> _What you are asked to do_
Gather each line containing the string "beside" from these entries.

> _Material for this task_
* * * *

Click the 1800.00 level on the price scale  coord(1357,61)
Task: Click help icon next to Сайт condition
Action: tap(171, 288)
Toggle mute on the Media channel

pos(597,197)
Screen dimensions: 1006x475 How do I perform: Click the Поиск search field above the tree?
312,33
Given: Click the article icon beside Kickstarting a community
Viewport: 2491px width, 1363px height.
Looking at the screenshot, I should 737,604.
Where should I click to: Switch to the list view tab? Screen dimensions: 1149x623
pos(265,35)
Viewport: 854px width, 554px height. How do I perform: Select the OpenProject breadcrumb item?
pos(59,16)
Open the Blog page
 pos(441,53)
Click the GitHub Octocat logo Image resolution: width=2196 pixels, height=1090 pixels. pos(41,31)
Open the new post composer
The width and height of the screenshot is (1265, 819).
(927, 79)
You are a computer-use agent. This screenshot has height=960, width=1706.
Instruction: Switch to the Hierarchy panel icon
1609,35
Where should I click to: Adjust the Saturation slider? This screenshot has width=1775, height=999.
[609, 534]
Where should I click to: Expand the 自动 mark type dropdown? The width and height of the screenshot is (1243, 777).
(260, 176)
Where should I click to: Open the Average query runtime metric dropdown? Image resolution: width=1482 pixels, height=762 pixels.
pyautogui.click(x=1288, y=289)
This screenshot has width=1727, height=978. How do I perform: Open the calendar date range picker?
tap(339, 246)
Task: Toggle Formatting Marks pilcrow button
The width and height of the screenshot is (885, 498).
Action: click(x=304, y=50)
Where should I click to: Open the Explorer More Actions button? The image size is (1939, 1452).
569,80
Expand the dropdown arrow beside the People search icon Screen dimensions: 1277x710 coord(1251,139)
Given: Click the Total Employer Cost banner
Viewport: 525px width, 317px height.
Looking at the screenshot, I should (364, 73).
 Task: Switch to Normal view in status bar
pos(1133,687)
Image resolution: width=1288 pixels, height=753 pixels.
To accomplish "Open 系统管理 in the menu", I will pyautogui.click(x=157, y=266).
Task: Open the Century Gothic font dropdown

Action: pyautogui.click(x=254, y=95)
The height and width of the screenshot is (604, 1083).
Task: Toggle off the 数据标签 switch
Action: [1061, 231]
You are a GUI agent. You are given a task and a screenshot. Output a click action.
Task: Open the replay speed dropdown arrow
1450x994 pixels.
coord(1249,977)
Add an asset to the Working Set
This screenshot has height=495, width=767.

* * * *

> _Response to the exercise_
Given: Click the article icon beside Kickstarting a community
Expand the dropdown arrow beside the People search icon Screen dimensions: 1277x710 coord(1251,139)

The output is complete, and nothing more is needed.